Basics of Hadoop and MapReduce functioning

Question

I have just started to learn Hadoop and map-reduce concepts and have following few questions that I would like to get cleared before moving forward:

From what I Understand:

Hadoop is specifically used when there is a huge amount of data involved. When we store a file in HDFS, what happens is that, the file is split into various blocks (block size is typically 64MB or 128MB...or whatever is configured for the current system). Now, once the big file is split in to various blocks, then these blocks are stored over the cluster. This is internally handled by the hadoop environment.

The background for the question is:

Let us say there are multiple such huge files being stored in the system. Now, blocks of these different files may be stored at a data node, A(There are 3 data-nodes, A ,B and C ). And also, multiple blocks of the same file may also be stored at the same data node, A.

Scenario1:

If a client request comes that requires to access the multiple blocks of the same file on the same data node, then what will happen? Will there be multiple mappers assigned to these different blocks or the same mapper will process the multiple blocks?

Another part in the same question is, how does the client know what blocks or lets say what part of the file will be required for processing? As the client doesn't know how the files are stored, how will it ask the NameNode for block locations and etc? Or for every such processing, ALL the blocks of the respective file are processed? I mean to ask, what metadata is stored on the NameNode?

Scenario2

If there are two different requests to access blocks of different files on the same data node, then what will happen? In this case, there will be other data nodes with no work to do and won't there be a bottleneck at a single data node?

Azim · Answer 1 · 2016-10-09T18:32:26.273

1) No. of mappers = No. of blocks of the file. That is, separate mapper for each block. Ideally, the no. of nodes in the cluster should be very high and no of two blocks of the same file stored on same machine.

2) Whenever client submits a job, the job will be executing on the whole file and not on particular the chunks.

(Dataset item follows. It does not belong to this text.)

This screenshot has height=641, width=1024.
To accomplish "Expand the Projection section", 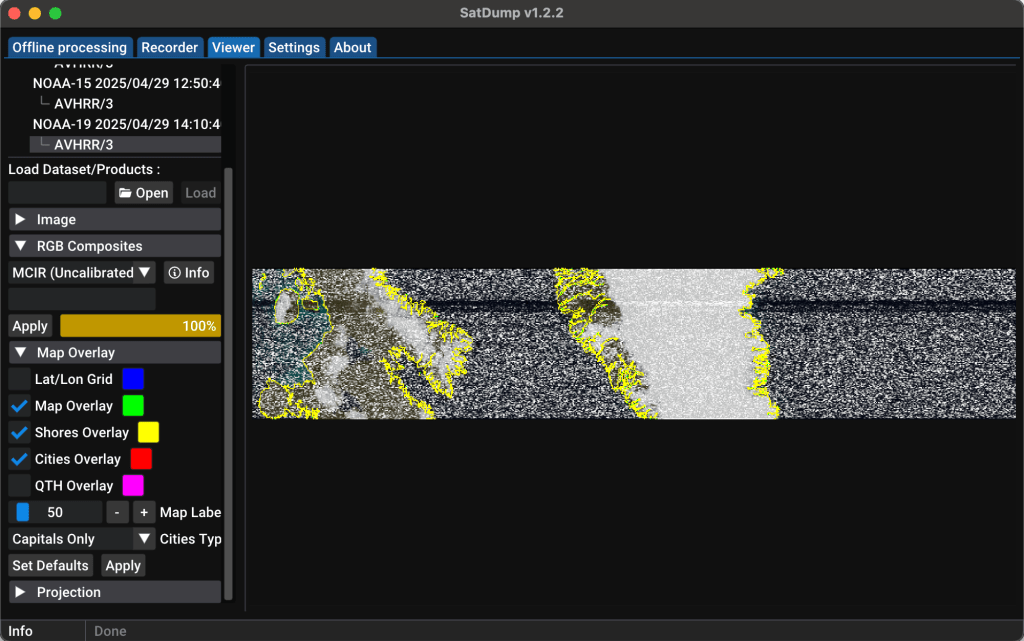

3) When a client submits a job or stores a file inside HDFS, its upto the framework how it functions. Client should not be aware of the hadoop functionality, basically its none of his business. Client should know two things only - file and job(.jar).

4) Namenode stores all the metadata information about all the files stored inside HDFS. It stores information about within how many blocks a file gets distributed/divided. Each block of the file is stored across how many nodes/machines. On an average, for storing metadata information for each block, namenode needs 150 Bytes.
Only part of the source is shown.